**What to do:** The data below should be printed in full, exactly, and without any of its images.

Start of Data listing

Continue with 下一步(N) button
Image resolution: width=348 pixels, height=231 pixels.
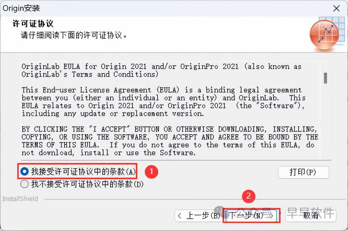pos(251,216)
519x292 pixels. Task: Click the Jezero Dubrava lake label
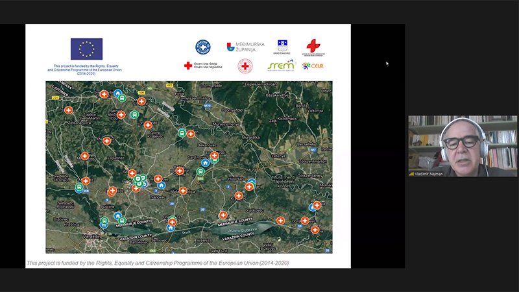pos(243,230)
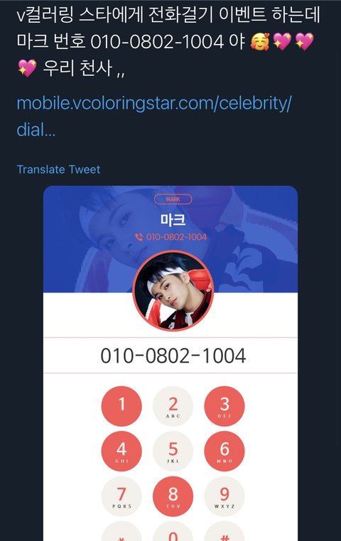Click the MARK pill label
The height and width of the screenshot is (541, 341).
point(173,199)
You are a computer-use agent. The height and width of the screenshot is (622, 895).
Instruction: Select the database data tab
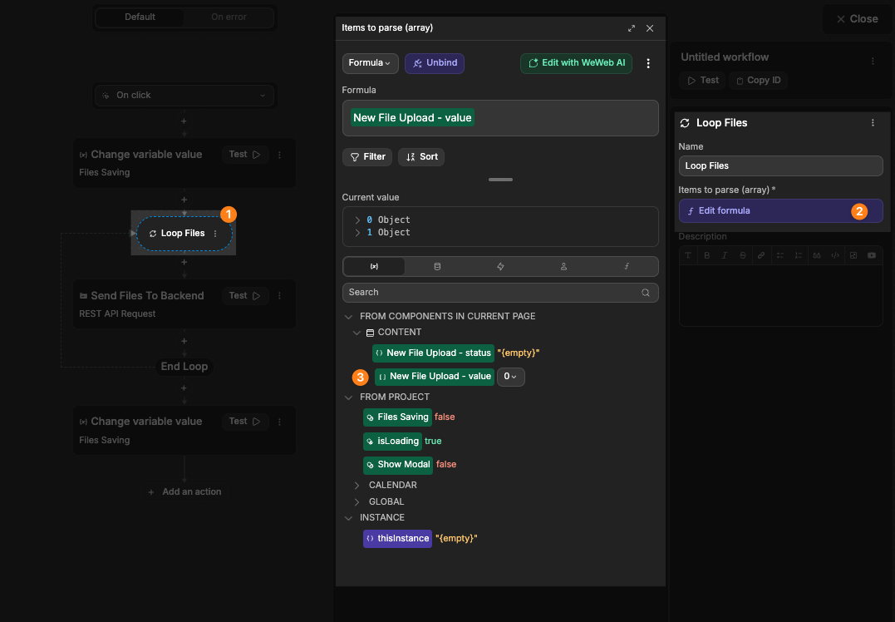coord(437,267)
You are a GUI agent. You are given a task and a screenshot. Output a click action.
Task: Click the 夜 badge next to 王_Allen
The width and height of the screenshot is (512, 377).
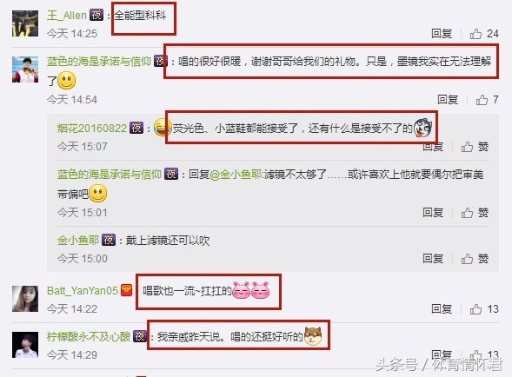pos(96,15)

End of Data listing

**Completed exercise:**
Continue with 下一步(N) button
Image resolution: width=348 pixels, height=231 pixels.
pos(251,216)
519x292 pixels. Task: Click the Jezero Dubrava lake label
pos(243,230)
Click the MARK pill label
The height and width of the screenshot is (541, 341).
point(173,199)
You are a computer-use agent. The height and width of the screenshot is (622, 895).
Instruction: Select the database data tab
coord(437,267)
You are a GUI agent. You are given a task and a screenshot. Output a click action.
Task: Click the 夜 badge next to 王_Allen
The width and height of the screenshot is (512, 377).
pos(96,15)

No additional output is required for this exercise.